Analysts note the timing is significant: the order comes just weeks before a planned summit between U.S. President Donald Trump and Chinese President Xi Jinping in Beijing. It underscores Beijing’s determination to protect its energy security and strategic imports amid escalating U.S. pressure on Iran’s oil trade.
China has long argued that unilateral U.S. sanctions lack legitimacy under international law. The Blocking Rules, first introduced in January 2021 and recently strengthened, give Beijing tools to retaliate against what it views as abusive foreign legal overreach — including potential countermeasures such as fines, trade restrictions, or lawsuits against companies that over-comply with U.S. sanctions at the expense of Chinese interests.
For Iran, the development provides critical economic relief. China remains the largest buyer of Iranian oil, with imports estimated at 1.0–1.3 million barrels per day, helping Tehran offset the impact of long-standing U.S. sanctions.
U.S. officials have warned that continued Chinese purchases of Iranian oil finance activities they consider destabilizing in the Middle East.

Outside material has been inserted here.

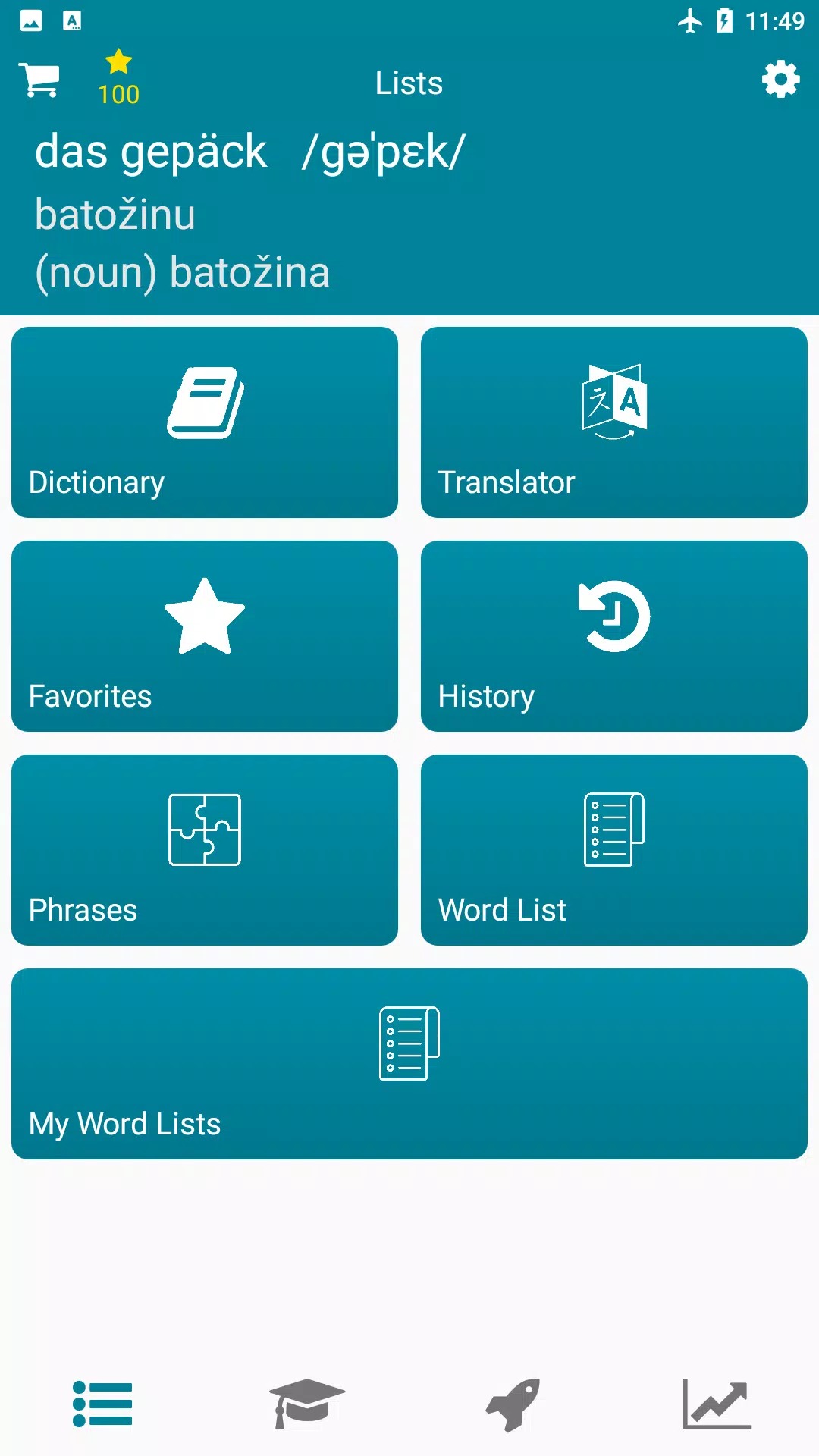819x1456 pixels.
Task: Open the Phrases tile
Action: point(205,850)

Washington has intensified enforcement actions in recent months, including additional designations of shipping entities and alerts to financial institutions about risks tied to China’s teapot refineries.

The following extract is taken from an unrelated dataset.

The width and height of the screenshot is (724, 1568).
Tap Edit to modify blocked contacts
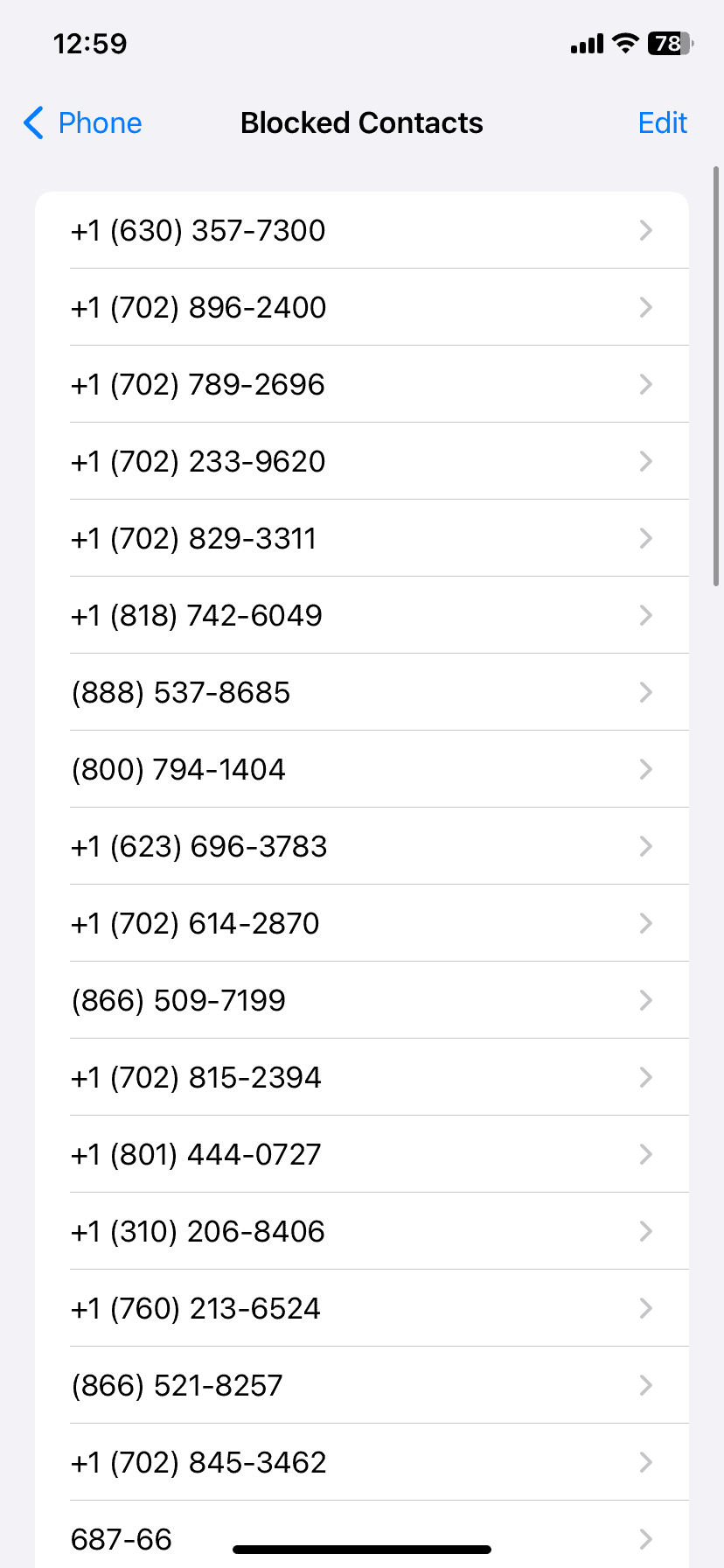coord(662,123)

The Chinese order does not extend to other parties sanctioned alongside the refineries (such as vessels or ports) and applies specifically to the five named entities. However, legal experts say it creates a high-stakes compliance dilemma for global companies operating in both markets.
This is the latest flashpoint in the broader U.S.-China economic and geopolitical rivalry, where energy trade, sanctions enforcement, and supply chain security increasingly collide.
Life News Agency will continue to monitor developments, including any potential U.S. response or further escalation ahead of the Trump-Xi meeting.